Edirne isminin kökeni, antik dönemlere kadar uzanan zengin bir geçmişe sahiptir. Şehir, Roma İmparatoru Hadrianus tarafından M.S. 2. yüzyılda yeniden inşa edilerek, onun onuruna “Hadrianopolis” adıyla anılmıştır. Hadrianopolis, “Hadrian’ın Şehri” anlamına gelir ve Roma döneminde Trakya bölgesinin en önemli merkezlerinden biri hâline gelmiştir. Şehir, Roma ve Bizans dönemlerinde bu adla anılmış ve uzun süre Balkanlar ile Anadolu arasında bir köprü vazifesi görmüştür.

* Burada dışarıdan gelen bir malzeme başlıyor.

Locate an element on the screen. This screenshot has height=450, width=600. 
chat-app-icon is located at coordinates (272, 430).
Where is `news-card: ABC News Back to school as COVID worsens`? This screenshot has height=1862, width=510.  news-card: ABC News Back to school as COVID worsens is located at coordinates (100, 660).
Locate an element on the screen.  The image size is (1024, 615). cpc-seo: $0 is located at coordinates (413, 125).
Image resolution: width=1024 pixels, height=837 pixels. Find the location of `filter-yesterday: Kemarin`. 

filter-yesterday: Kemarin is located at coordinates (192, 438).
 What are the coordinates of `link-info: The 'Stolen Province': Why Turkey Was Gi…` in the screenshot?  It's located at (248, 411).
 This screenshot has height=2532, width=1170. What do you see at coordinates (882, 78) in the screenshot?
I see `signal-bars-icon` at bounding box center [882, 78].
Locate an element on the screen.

Bizans döneminde Hadrianopolis, stratejik konumu nedeniyle birçok kez istilalara maruz kalmıştır. Şehir, 1361 yılında Osmanlılar tarafından fethedilmiş ve Osmanlı’nın Avrupa’daki ilk başkenti olmuştur. Osmanlı’nın hâkimiyeti altına girmesiyle birlikte şehir halkı, zaman içinde Hadrianopolis ismini kendi dillerine uyarlayarak “Edirne” olarak kullanmaya başlamıştır. Osmanlı kaynaklarında da “Edirne” adı yaygın olarak geçmeye başlamıştır ve şehir, Osmanlı’nın en önemli kültürel ve ticari merkezlerinden biri olmuştur.
Osmanlı döneminde Edirne, mimari ve kültürel açıdan büyük gelişmeler yaşamıştır. II. Murad ve Fatih Sultan Mehmet gibi Osmanlı padişahları, Edirne’de doğmuş ve büyümüştür. Mimar Sinan’ın ustalık eseri olan Selimiye Camii, Edirne’yi Osmanlı mimarisinin en önemli merkezlerinden biri hâline getirmiştir. Edirne, 17. yüzyıla kadar Osmanlı’nın en büyük şehirlerinden biri olmaya devam etmiştir.
Cumhuriyetin ilanından sonra Edirne, Türkiye Cumhuriyeti’nin batıya açılan en önemli sınır şehirlerinden biri olmuştur. Bugün hâlâ Osmanlı’nın Avrupa’daki ilk başkenti olarak tarihî ve kültürel değerini korumaktadır. Edirne ismi, Hadrianopolis adının Türkçeleşmiş hâli olup, Roma ve Osmanlı mirasını günümüze kadar taşıyan köklü bir geçmişin yansımasıdır.